Answer these from the text on the Cambodian-Vietnamese War:
(a) About how many troops did Vietnam use to invade Cambodia in December 1978?
(b) On what date was the Coalition Government of Democratic Kampuchea formed?
(c) How many Vietnamese soldiers were killed during the occupation?

> _EXTRACT TO READ_

▼▼▼

The Cambodian-Vietnamese War began on the 25th of December 1978, when Vietnam launched a full-scale invasion of Cambodia with an estimated 150,000 troops. It ended with the withdrawal of the last 26,000 Vietnamese soldiers between the 21st and the 26th of September 1989, concluding a ten-year occupation.
Why did Vietnam invade Cambodia in 1978?
Vietnam invaded Cambodia in December 1978 to remove the Khmer Rouge government, which it identified as a Chinese proxy hostile to Vietnamese interests. Years of Khmer Rouge border attacks, including the Ba Chuc massacre of over 3,000 Vietnamese civilians in April 1978, combined with Vietnam's conclusion that conventional military force was the only effective means of regime change.
How many people did the Khmer Rouge kill before the Vietnamese invasion?
The Khmer Rouge killed between 1.2 and 2.8 million people between 1975 and December 1978, representing between 13 and 30 percent of Cambodia's entire population. The Vietnamese invasion, and the food aid the occupying forces subsequently facilitated, ended the genocide.
Who supported the Khmer Rouge during the Cambodian-Vietnamese War?
China was the primary supporter of the Khmer Rouge, providing weapons, military hardware, and between 10,000 and 20,000 military and civilian advisers. The United States, ASEAN members, and most UN member countries also backed the Khmer Rouge's diplomatic recognition at the UN, even as they opposed its human rights record.
What was the Coalition Government of Democratic Kampuchea?
The Coalition Government of Democratic Kampuchea was a resistance alliance formed on the 22nd of June 1982 by three factions opposed to the Vietnamese-installed government: the Khmer Rouge, Norodom Sihanouk's FUNCINPEC, and Son Sann's Khmer People's National Liberation Front. Sihanouk served as president, Khieu Samphan as vice-president in charge of foreign affairs, and Son Sann as prime minister.
What were the costs of the Vietnamese occupation of Cambodia?
Vietnam suffered 15,000 soldiers killed and 30,000 wounded during the ten-year occupation. The occupation also cost Vietnam severely in economic and diplomatic terms: the United States blocked Vietnam from the World Bank, the Asian Development Bank, and the International Monetary Fund; Japan suspended all economic aid in 1979; and nearly 80 countries continued to recognise the deposed Khmer Rouge government as late as January 1980.

▲▲▲

> _EXTRACTED ENTRIES_
▼▼▼

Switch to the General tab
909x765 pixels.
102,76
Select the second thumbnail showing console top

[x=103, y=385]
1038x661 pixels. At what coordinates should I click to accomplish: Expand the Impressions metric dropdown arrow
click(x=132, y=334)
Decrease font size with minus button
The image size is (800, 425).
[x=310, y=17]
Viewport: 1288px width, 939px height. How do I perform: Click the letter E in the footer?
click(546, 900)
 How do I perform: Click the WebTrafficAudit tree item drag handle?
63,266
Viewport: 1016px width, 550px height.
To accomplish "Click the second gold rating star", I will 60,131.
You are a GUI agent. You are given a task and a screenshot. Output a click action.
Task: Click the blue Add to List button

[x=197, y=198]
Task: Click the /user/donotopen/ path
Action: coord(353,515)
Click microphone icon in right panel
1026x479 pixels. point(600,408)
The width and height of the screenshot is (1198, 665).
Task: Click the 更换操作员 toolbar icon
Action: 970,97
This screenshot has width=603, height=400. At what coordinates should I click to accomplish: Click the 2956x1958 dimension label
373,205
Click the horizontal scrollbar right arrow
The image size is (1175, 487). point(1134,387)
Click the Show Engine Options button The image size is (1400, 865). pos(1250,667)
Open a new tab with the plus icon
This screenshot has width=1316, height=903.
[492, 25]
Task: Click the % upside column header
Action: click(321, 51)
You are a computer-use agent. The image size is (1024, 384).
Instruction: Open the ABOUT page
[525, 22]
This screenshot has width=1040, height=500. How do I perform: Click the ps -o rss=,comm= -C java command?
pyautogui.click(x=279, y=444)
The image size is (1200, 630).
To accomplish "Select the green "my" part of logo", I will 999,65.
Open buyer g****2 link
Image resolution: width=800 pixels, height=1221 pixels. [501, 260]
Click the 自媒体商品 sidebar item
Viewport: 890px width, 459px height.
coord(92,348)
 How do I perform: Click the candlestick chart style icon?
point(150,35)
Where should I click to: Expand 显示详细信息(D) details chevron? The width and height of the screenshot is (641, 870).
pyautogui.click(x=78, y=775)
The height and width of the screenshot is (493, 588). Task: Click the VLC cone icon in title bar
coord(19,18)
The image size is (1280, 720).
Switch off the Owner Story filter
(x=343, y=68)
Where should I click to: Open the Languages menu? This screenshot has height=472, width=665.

▲▲▲

> _EXERCISE OUTPUT_
(a) An estimated 150,000 troops.
(b) June 22, 1982.
(c) 15,000 soldiers.